La rutina de cuatro pasos para un tono uniforme
El tono desigual suele ser el resultado de la exposición solar acumulada y los ciclos naturales de renovación celular. Abordar esto requiere un compromiso con la protección y la aplicación de agentes iluminadores que ayuden a mantener la uniformidad. Esta rutina de cuatro pasos evita tácticas agresivas, centrándose en cambio en la estabilización y la salud a largo plazo.
La consistencia es el factor principal para lograr resultados visibles. Al limitar la cantidad de productos utilizados, reduces el riesgo de irritación y simplificas tu proceso diario.

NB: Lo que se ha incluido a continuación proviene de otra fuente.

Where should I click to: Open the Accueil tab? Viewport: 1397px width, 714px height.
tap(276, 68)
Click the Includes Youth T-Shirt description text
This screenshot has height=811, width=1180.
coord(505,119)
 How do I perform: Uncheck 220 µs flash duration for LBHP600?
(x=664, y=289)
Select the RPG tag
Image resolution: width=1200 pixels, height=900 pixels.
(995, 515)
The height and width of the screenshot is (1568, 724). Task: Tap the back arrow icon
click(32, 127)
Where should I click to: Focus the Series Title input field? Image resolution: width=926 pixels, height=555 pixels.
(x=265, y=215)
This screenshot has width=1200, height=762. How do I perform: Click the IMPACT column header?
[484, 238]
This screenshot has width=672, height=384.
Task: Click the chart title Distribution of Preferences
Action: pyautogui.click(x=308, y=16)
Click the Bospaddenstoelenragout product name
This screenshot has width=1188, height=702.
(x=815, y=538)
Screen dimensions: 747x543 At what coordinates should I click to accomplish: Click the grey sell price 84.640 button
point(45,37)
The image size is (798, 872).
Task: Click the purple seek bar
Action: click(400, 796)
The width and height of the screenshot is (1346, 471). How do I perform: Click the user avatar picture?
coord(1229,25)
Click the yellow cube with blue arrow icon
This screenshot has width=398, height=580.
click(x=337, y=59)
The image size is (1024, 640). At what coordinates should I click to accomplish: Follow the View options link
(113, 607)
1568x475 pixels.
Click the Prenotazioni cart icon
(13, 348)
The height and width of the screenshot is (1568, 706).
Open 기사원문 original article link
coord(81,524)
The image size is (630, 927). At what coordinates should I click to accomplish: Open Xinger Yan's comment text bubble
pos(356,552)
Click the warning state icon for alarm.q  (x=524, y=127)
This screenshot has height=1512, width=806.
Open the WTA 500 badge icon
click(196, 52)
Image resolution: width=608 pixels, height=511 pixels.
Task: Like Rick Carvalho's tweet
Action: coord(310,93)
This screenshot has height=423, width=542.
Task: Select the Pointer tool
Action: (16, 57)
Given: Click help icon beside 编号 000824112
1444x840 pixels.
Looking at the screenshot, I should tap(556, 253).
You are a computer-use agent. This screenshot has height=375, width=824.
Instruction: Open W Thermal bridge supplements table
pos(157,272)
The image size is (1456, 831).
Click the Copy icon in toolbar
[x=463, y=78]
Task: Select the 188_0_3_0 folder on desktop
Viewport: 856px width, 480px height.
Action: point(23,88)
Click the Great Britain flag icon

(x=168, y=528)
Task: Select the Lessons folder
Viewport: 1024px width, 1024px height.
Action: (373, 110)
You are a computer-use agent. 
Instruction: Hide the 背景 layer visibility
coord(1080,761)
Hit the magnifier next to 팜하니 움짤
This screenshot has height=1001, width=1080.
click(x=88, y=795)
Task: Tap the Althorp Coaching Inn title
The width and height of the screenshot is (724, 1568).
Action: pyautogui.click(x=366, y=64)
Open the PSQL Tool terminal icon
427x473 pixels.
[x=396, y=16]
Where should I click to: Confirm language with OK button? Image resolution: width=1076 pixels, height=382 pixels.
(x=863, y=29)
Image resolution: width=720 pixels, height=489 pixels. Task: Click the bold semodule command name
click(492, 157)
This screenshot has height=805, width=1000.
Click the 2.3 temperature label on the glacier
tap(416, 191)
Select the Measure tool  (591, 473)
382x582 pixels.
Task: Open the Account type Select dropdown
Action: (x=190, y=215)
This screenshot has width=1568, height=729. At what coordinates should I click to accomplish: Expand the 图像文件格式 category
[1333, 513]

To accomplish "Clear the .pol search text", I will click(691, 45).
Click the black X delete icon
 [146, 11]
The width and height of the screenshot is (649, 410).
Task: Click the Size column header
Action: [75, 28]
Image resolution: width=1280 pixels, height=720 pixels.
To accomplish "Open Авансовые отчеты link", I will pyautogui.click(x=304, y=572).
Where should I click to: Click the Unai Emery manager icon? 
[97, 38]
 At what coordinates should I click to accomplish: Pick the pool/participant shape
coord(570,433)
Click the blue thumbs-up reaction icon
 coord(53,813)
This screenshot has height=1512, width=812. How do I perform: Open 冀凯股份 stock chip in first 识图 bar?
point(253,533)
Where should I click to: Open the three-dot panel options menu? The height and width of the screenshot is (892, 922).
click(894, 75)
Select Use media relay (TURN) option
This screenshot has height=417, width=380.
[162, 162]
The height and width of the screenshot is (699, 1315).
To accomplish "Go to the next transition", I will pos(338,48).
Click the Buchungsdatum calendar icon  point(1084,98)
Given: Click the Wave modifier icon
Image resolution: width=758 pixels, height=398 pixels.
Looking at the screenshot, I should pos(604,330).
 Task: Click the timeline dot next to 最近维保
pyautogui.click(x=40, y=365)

- Comienza con una limpieza suave. Limpia la piel para eliminar los residuos superficiales y los contaminantes que opacan la tez. Usa agua a temperatura tibia para evitar estrés innecesario en las capas superficiales. Seca la piel suavemente con una toalla limpia en lugar de frotar.
- Aplica un sérum iluminador. Dispensa tres o cuatro gotas de un sérum iluminador con vitamina C estable o niacinamida sobre las palmas limpias. Presiona el producto sobre la piel en lugar de arrastrarlo por la superficie. Asegúrate de que el producto se absorba por completo antes de pasar al siguiente paso.
- Sella con una crema hidratante. Aplica una crema hidratante ligera y sin fragancia para sellar el sérum y proporcionar una barrera protectora. Una crema equilibrada apoya la retención de humedad de la piel, lo que contribuye a una apariencia más clara con el tiempo. Usa un movimiento circular ascendente para distribuir uniformemente por el rostro y el cuello.
- Aplica protección solar de alto factor. Cada mañana, termina con un SPF 30 o superior. Este es el paso más importante para la corrección del tono, ya que previene un mayor oscurecimiento causado por la exposición a los rayos UV. Aplica generosamente y deja que repose durante tres minutos antes de aplicar cualquier maquillaje.
La constancia en la protección es la única forma de asegurar la claridad de tu tez.